### Your instructions
Word for word, copy each record that comes after this.

Stored data entries

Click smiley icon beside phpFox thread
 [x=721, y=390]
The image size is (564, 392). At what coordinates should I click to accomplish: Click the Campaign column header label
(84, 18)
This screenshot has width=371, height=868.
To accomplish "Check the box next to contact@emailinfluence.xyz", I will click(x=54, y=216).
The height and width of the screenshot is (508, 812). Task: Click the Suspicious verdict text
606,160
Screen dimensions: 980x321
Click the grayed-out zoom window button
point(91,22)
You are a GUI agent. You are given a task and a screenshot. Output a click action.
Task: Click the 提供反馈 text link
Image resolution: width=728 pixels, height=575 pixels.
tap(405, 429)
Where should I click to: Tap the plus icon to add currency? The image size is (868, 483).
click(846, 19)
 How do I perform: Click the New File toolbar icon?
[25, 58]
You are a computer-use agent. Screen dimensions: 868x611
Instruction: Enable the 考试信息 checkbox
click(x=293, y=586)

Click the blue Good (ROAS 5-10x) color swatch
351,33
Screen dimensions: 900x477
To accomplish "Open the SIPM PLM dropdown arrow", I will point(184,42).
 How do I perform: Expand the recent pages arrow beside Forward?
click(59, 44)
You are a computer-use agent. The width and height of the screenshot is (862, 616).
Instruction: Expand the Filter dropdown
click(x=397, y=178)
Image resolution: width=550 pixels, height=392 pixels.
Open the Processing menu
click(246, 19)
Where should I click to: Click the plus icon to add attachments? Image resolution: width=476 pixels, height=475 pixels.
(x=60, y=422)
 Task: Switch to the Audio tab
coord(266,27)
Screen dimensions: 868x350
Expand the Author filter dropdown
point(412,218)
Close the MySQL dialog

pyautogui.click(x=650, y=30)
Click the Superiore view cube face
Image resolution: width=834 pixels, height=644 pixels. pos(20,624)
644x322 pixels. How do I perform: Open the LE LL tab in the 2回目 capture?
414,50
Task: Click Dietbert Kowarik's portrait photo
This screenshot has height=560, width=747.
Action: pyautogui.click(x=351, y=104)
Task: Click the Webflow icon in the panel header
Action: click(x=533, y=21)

### Solution to this problem
Click smiley icon beside phpFox thread
 [x=721, y=390]
The image size is (564, 392). At what coordinates should I click to accomplish: Click the Campaign column header label
(84, 18)
This screenshot has width=371, height=868.
To accomplish "Check the box next to contact@emailinfluence.xyz", I will click(x=54, y=216).
The height and width of the screenshot is (508, 812). Task: Click the Suspicious verdict text
606,160
Screen dimensions: 980x321
Click the grayed-out zoom window button
point(91,22)
You are a GUI agent. You are given a task and a screenshot. Output a click action.
Task: Click the 提供反馈 text link
Image resolution: width=728 pixels, height=575 pixels.
tap(405, 429)
Where should I click to: Tap the plus icon to add currency? The image size is (868, 483).
click(846, 19)
 How do I perform: Click the New File toolbar icon?
[25, 58]
You are a computer-use agent. Screen dimensions: 868x611
Instruction: Enable the 考试信息 checkbox
click(x=293, y=586)

Click the blue Good (ROAS 5-10x) color swatch
351,33
Screen dimensions: 900x477
To accomplish "Open the SIPM PLM dropdown arrow", I will point(184,42).
 How do I perform: Expand the recent pages arrow beside Forward?
click(59, 44)
You are a computer-use agent. The width and height of the screenshot is (862, 616).
Instruction: Expand the Filter dropdown
click(x=397, y=178)
Image resolution: width=550 pixels, height=392 pixels.
Open the Processing menu
click(246, 19)
Where should I click to: Click the plus icon to add attachments? Image resolution: width=476 pixels, height=475 pixels.
(x=60, y=422)
 Task: Switch to the Audio tab
coord(266,27)
Screen dimensions: 868x350
Expand the Author filter dropdown
point(412,218)
Close the MySQL dialog

pyautogui.click(x=650, y=30)
Click the Superiore view cube face
Image resolution: width=834 pixels, height=644 pixels. pos(20,624)
644x322 pixels. How do I perform: Open the LE LL tab in the 2回目 capture?
414,50
Task: Click Dietbert Kowarik's portrait photo
This screenshot has height=560, width=747.
Action: pyautogui.click(x=351, y=104)
Task: Click the Webflow icon in the panel header
Action: click(x=533, y=21)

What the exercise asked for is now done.